Trigeminal neuralgia is a disorder of the sensory division of cranial nerve V, which results in severe pain in the face. The pain usually is brief, intense, and on a single side of the face in any branch or in several branches of the trigeminal nerve.
An estimated four to five people per 100,000 suffer from trigeminal neuralgia, though the number may be higher, as it is commonly misdiagnosed as a sinus or dental problem. Age of onset for more than 70 percent of patients is over 50.
The International Headache Society defines trigeminal neuralgia as paroxysmal attacks of pain lasting from a fraction of a second to two minutes, affecting one or more divisions of the trigeminal nerve. The pain has to have at least one of the following characteristics:
• Intense, sharp, superficial, or stabbing
• Precipitated from trigger zones or by trigger factors
“Patients may have anywhere from a few to hundreds of attacks per day,” said Jeffrey H. Frank, M.D., neurologist with Norton Neuroscience Institute. “Between attacks, patients are usually pain-free, though some may feel dull, aching pain.”
Symptoms often are triggered by wind, touching, talking, chewing and other factors.
The majority of trigeminal neuralgia cases are caused by compression of the trigeminal nerve from a nearby artery or vein. Other causes are multiple sclerosis (bilateral trigeminal neuralgia), aneurysms, post-stroke, and tumors such as meningiomas and schwannomas.
Diagnosis is based on clinical features and an MRI scan to look for either a vascular compressive lesion or for another cause of pain. Specifically, a CISS or FIESTA MRI with thin cuts through to the brainstem looking at the course of the cranial nerves and adjacent structures.
Medical and surgical treatments are available. Patients also can go into remission spontaneously.
Antiseizure medications are the cornerstone of treatment. These include carbamazepine, oxcarbazepine, phenytoin, gabapentin, pregabalin and topiramate. Antiseizure medications have similar, potentially problematic side effects: sedation, and problems with coordination and/or cognition. One study found the side effects resulted in discontinuation rates as high as 27 percent. The medications also can lose effectiveness over time.
Other medications include the antidepressants amitriptyline and duloxetine, the muscle relaxer baclofen, and the anticonvulsant clonazepam.
Surgery is indicated if medications are ineffective, side effects are intolerable, or if the patient prefers surgery. Surgical options are microvascular decompression, percutaneous ablative procedures and stereotactic radiosurgery. All are offered at Norton Neuroscience Institute.

* **Task prompt**
Duplicate the part of the trigeminal neuralgia text between "The majority of" and "into remission spontaneously.", inclusive.

* **Data listing**
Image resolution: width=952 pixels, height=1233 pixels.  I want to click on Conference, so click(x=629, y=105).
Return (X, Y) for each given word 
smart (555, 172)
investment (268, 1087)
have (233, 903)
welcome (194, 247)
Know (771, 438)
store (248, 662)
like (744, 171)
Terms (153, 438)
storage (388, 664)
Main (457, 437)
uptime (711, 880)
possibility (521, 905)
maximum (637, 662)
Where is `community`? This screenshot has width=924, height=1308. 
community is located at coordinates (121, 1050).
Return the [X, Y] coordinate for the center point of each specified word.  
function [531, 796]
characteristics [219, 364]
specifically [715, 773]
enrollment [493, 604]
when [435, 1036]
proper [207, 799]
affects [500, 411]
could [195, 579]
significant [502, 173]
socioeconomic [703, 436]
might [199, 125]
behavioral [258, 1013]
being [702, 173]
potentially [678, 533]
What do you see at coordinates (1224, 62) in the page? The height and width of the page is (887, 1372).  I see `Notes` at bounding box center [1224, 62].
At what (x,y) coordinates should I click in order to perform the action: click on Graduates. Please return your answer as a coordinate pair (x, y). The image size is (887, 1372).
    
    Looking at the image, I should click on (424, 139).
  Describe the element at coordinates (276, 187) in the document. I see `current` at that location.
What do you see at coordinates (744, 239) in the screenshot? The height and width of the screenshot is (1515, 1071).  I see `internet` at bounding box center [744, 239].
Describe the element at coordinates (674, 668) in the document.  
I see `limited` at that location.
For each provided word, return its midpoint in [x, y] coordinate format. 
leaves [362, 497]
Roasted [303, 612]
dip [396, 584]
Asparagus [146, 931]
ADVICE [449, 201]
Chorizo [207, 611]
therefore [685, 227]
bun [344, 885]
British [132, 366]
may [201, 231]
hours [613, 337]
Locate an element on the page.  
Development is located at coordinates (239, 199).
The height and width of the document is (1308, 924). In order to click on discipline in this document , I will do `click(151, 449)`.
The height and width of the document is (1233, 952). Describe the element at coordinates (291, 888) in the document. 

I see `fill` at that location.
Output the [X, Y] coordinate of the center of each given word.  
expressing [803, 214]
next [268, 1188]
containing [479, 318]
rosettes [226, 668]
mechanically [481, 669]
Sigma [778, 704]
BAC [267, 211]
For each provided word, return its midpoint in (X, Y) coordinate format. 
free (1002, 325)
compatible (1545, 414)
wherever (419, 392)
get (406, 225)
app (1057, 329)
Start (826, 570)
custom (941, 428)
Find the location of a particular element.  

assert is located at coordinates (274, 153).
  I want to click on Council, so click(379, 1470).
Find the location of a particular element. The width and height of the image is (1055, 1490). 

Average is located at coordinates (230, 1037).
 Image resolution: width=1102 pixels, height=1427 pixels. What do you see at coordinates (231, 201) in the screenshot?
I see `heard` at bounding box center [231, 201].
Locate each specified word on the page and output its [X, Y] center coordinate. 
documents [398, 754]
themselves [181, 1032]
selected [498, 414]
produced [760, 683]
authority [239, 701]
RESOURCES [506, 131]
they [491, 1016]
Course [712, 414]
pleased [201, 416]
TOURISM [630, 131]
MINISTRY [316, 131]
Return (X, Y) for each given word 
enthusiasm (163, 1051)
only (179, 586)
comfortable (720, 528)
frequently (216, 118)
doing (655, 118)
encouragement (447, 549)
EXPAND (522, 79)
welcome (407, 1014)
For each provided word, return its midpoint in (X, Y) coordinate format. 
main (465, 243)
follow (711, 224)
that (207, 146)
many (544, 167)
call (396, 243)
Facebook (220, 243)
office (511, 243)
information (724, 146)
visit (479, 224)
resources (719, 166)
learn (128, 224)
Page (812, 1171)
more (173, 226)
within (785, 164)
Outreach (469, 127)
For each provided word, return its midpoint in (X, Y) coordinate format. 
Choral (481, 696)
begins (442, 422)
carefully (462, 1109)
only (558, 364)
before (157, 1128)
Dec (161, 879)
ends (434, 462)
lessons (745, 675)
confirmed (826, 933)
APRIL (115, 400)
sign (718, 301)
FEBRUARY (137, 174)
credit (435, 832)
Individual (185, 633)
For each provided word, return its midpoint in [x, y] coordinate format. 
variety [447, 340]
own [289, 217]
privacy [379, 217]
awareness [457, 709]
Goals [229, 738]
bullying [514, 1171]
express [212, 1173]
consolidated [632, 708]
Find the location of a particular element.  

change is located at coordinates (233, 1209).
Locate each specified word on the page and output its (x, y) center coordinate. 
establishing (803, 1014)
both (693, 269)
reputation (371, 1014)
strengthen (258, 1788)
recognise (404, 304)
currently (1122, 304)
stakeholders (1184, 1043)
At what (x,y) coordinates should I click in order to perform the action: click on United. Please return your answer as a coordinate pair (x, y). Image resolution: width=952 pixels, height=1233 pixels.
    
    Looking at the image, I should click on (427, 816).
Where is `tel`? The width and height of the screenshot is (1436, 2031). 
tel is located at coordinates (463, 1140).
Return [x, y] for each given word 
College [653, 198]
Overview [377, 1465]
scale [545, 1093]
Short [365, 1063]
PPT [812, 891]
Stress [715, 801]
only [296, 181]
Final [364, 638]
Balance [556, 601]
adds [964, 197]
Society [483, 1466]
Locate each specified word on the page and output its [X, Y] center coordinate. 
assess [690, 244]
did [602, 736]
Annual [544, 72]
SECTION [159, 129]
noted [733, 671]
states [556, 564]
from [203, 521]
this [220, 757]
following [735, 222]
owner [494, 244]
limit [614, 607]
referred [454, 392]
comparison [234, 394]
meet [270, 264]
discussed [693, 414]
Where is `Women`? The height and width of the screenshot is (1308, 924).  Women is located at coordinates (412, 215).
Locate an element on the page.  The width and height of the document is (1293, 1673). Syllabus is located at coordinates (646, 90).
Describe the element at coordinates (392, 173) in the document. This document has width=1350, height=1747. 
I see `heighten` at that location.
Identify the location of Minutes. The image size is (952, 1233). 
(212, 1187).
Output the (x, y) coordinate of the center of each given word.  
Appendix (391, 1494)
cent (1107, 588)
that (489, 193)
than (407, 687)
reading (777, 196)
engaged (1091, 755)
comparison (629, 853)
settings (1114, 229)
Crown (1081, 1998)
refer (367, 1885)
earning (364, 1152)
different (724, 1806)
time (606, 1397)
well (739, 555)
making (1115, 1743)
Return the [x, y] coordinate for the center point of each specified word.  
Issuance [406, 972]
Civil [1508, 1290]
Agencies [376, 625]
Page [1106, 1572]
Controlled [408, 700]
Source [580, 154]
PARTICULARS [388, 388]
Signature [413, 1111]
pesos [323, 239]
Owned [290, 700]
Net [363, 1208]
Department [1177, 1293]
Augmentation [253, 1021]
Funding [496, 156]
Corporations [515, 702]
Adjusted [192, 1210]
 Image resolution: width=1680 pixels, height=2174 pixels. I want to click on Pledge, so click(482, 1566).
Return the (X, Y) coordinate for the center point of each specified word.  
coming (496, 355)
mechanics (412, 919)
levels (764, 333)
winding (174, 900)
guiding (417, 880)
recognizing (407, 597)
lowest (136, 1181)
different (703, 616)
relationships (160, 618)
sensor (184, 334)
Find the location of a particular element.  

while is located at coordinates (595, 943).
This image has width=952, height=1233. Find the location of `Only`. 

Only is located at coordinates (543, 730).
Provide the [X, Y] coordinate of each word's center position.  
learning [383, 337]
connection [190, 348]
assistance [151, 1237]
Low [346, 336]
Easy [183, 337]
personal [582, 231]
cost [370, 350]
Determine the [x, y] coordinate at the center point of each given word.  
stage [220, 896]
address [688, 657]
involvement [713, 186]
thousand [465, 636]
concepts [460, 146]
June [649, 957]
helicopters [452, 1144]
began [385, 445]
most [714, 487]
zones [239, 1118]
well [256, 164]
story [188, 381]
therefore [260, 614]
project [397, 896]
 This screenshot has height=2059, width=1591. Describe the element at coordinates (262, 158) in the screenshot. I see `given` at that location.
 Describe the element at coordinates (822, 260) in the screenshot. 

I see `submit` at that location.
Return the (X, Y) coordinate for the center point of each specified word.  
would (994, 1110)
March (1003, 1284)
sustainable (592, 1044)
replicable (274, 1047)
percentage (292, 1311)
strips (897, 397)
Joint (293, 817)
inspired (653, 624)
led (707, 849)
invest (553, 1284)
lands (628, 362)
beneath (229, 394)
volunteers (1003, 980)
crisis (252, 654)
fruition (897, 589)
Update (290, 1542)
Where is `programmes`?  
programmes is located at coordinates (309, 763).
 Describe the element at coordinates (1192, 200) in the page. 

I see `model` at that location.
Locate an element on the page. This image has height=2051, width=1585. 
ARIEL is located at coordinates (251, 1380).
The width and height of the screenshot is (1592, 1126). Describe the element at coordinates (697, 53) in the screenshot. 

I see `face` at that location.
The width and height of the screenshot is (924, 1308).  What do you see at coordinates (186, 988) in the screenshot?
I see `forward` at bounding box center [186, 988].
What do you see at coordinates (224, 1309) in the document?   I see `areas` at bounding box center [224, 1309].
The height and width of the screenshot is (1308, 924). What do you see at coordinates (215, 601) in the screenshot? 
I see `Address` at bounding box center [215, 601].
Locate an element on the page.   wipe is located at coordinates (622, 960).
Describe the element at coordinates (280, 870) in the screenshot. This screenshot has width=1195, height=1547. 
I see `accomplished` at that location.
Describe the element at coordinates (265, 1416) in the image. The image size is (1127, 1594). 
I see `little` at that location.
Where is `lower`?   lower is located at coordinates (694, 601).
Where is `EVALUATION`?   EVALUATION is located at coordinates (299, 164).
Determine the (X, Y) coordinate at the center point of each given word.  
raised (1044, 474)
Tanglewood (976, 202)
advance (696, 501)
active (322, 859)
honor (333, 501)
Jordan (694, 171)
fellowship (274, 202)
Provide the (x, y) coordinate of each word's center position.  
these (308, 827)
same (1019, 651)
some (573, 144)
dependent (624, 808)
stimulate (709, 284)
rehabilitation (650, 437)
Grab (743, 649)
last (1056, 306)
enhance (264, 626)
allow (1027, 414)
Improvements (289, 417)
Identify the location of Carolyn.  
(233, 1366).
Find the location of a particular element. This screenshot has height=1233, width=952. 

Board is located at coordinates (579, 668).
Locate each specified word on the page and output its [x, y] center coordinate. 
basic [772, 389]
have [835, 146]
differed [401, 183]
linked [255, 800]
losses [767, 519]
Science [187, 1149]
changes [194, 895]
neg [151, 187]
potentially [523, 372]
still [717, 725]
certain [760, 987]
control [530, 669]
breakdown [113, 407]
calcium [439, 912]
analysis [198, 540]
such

* **Worked solution**
The majority of trigeminal neuralgia cases are caused by compression of the trigeminal nerve from a nearby artery or vein. Other causes are multiple sclerosis (bilateral trigeminal neuralgia), aneurysms, post-stroke, and tumors such as meningiomas and schwannomas.
Diagnosis is based on clinical features and an MRI scan to look for either a vascular compressive lesion or for another cause of pain. Specifically, a CISS or FIESTA MRI with thin cuts through to the brainstem looking at the course of the cranial nerves and adjacent structures.
Medical and surgical treatments are available. Patients also can go into remission spontaneously.